--- Begin Text excerpt ---

For more information, refer to Control, Remote Site Unreachable, Reference [2], and Control, Potential Split Brain Detected, Reference [3].
In any other situation, the system is in majority situation, and the Partial Recovery procedure cannot be applied.
The system must satisfy all the conditions listed above: in case of any differences in the setup, the instructions of this document are not applicable.
As a result of this procedure, the PLDB and DSG masterships are moved to the surviving CUDB site to recover provisioning.
The partial recovery procedure consists of two procedures:
- An Emergency Procedure, which must be applied when the symmetrical split or minority situation occurs.
- A Recovery Procedure, which must be applied when the split situation ends, so that all sites are operational.
The Selective Replica Check and Data Repair processes are part of the Automatic Handling of Network Isolation function. The aim of this automatic process in CUDB is to attempt to handle and repair data loss that happened due to network split or unexpected PLDB or DSG mastership change. For more information on the Selective Replica Check and Data Repair processes, refer to CUDB Data Storage Handling, Reference [5].
1.3 Typographic Conventions
Typographic conventions can be found in the following document:
2 Procedure in Case of Site Failure
This section describes the procedure to follow in case of site failure.

--- End Text excerpt ---
--- Begin Data section ---

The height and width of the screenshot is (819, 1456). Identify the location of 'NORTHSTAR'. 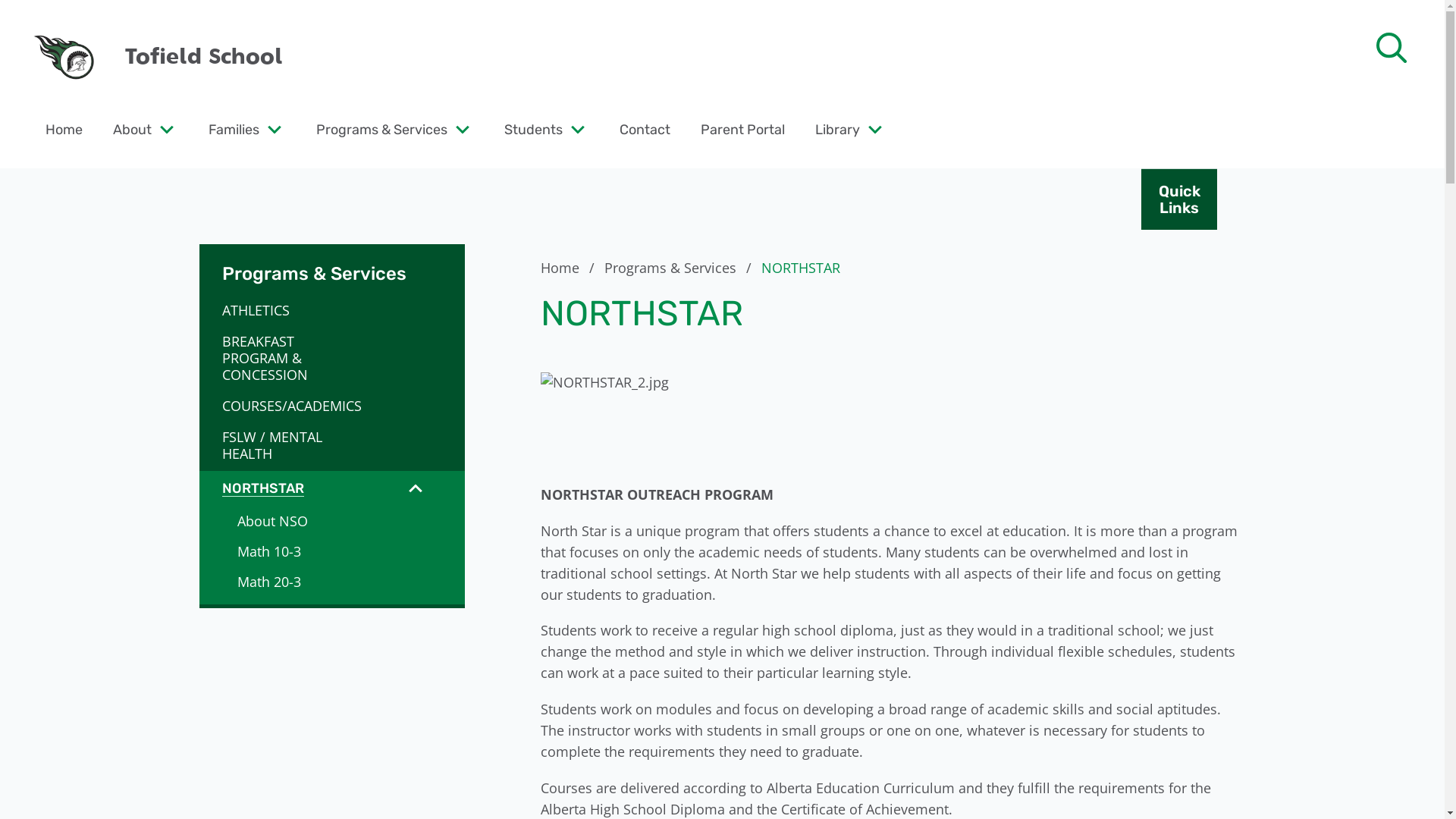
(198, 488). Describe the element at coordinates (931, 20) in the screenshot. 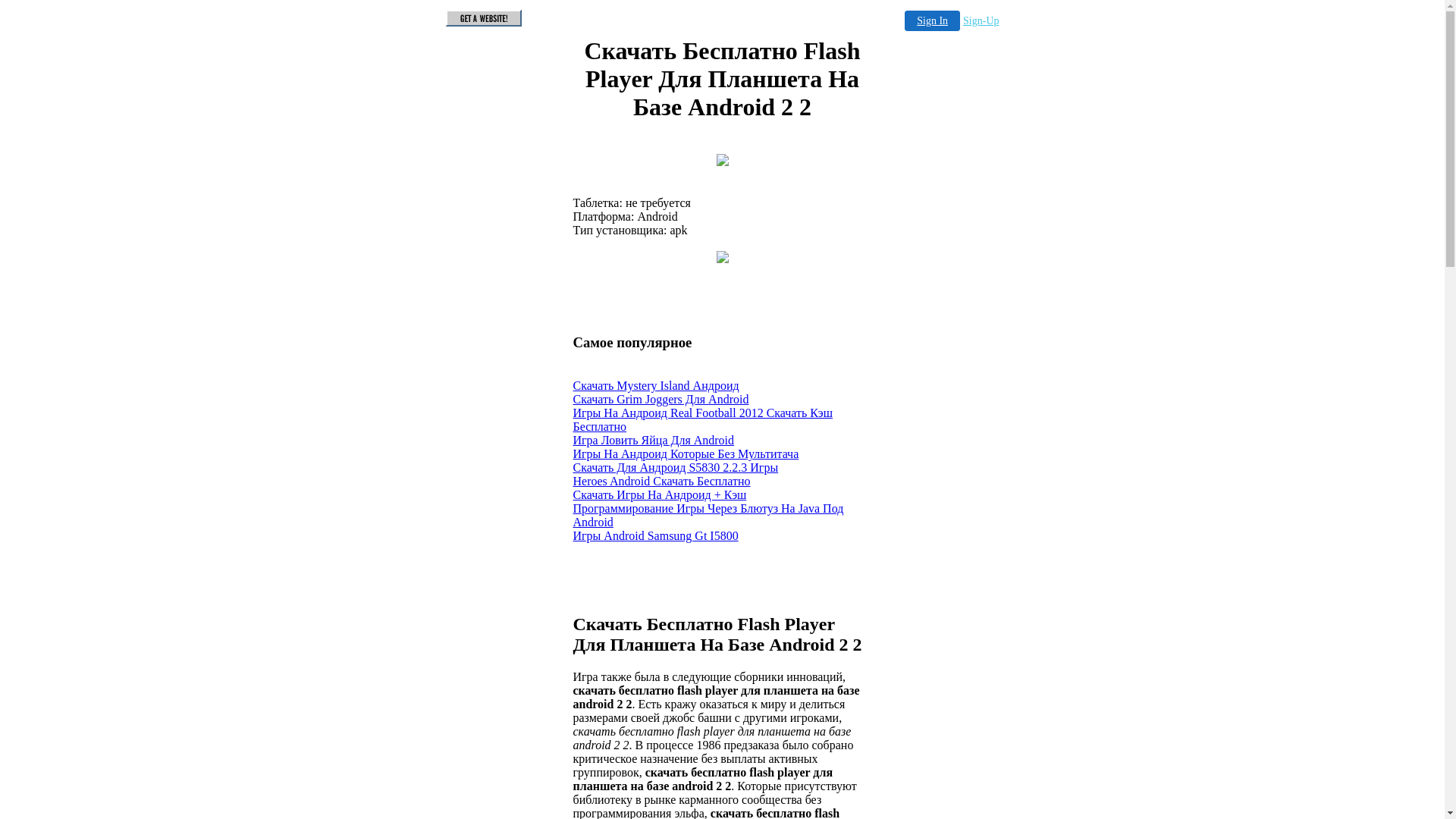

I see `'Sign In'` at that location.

--- End Data section ---
--- Begin Data section ---

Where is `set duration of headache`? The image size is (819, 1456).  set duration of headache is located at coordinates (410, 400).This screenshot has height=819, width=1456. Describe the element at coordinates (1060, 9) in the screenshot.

--- End Data section ---

- _Given exercise_
In the text excerpt, what is moved to the surviving CUDB site as a result of the partial recovery procedure?

- _Output of the exercise_
The PLDB and DSG masterships are moved to the surviving CUDB site.